> **Records contained in a dataset**
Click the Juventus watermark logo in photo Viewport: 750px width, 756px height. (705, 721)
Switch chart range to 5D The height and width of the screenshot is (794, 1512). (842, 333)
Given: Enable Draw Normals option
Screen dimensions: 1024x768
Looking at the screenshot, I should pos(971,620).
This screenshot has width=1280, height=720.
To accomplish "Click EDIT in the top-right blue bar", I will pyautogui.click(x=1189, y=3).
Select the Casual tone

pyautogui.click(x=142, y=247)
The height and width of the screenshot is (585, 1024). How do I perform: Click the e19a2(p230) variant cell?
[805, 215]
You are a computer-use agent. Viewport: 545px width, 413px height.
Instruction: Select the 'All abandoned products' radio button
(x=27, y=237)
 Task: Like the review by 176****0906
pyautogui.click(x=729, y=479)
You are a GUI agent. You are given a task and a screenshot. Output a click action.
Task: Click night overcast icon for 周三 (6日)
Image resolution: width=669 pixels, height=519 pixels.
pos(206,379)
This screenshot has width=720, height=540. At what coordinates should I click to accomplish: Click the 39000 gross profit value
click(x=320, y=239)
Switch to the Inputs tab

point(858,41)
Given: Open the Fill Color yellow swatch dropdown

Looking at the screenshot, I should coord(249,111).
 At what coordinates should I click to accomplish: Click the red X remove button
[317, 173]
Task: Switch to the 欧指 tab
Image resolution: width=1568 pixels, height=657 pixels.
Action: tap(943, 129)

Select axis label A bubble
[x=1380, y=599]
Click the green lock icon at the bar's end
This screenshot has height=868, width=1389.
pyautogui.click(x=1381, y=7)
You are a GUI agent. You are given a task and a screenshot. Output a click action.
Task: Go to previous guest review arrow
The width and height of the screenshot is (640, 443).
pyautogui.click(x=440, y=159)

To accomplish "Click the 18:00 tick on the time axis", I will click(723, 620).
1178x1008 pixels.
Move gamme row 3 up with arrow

> **Problem to solve**
Each entry is to be given again, exactly as it stands.

> **Completed exercise**
Click the Juventus watermark logo in photo Viewport: 750px width, 756px height. (705, 721)
Switch chart range to 5D The height and width of the screenshot is (794, 1512). (842, 333)
Given: Enable Draw Normals option
Screen dimensions: 1024x768
Looking at the screenshot, I should pos(971,620).
This screenshot has width=1280, height=720.
To accomplish "Click EDIT in the top-right blue bar", I will pyautogui.click(x=1189, y=3).
Select the Casual tone

pyautogui.click(x=142, y=247)
The height and width of the screenshot is (585, 1024). How do I perform: Click the e19a2(p230) variant cell?
[805, 215]
You are a computer-use agent. Viewport: 545px width, 413px height.
Instruction: Select the 'All abandoned products' radio button
(x=27, y=237)
 Task: Like the review by 176****0906
pyautogui.click(x=729, y=479)
You are a GUI agent. You are given a task and a screenshot. Output a click action.
Task: Click night overcast icon for 周三 (6日)
Image resolution: width=669 pixels, height=519 pixels.
pos(206,379)
This screenshot has width=720, height=540. At what coordinates should I click to accomplish: Click the 39000 gross profit value
click(x=320, y=239)
Switch to the Inputs tab

point(858,41)
Given: Open the Fill Color yellow swatch dropdown

Looking at the screenshot, I should coord(249,111).
 At what coordinates should I click to accomplish: Click the red X remove button
[317, 173]
Task: Switch to the 欧指 tab
Image resolution: width=1568 pixels, height=657 pixels.
Action: tap(943, 129)

Select axis label A bubble
[x=1380, y=599]
Click the green lock icon at the bar's end
This screenshot has height=868, width=1389.
pyautogui.click(x=1381, y=7)
You are a GUI agent. You are given a task and a screenshot. Output a click action.
Task: Go to previous guest review arrow
The width and height of the screenshot is (640, 443).
pyautogui.click(x=440, y=159)

To accomplish "Click the 18:00 tick on the time axis", I will click(723, 620).
1178x1008 pixels.
Move gamme row 3 up with arrow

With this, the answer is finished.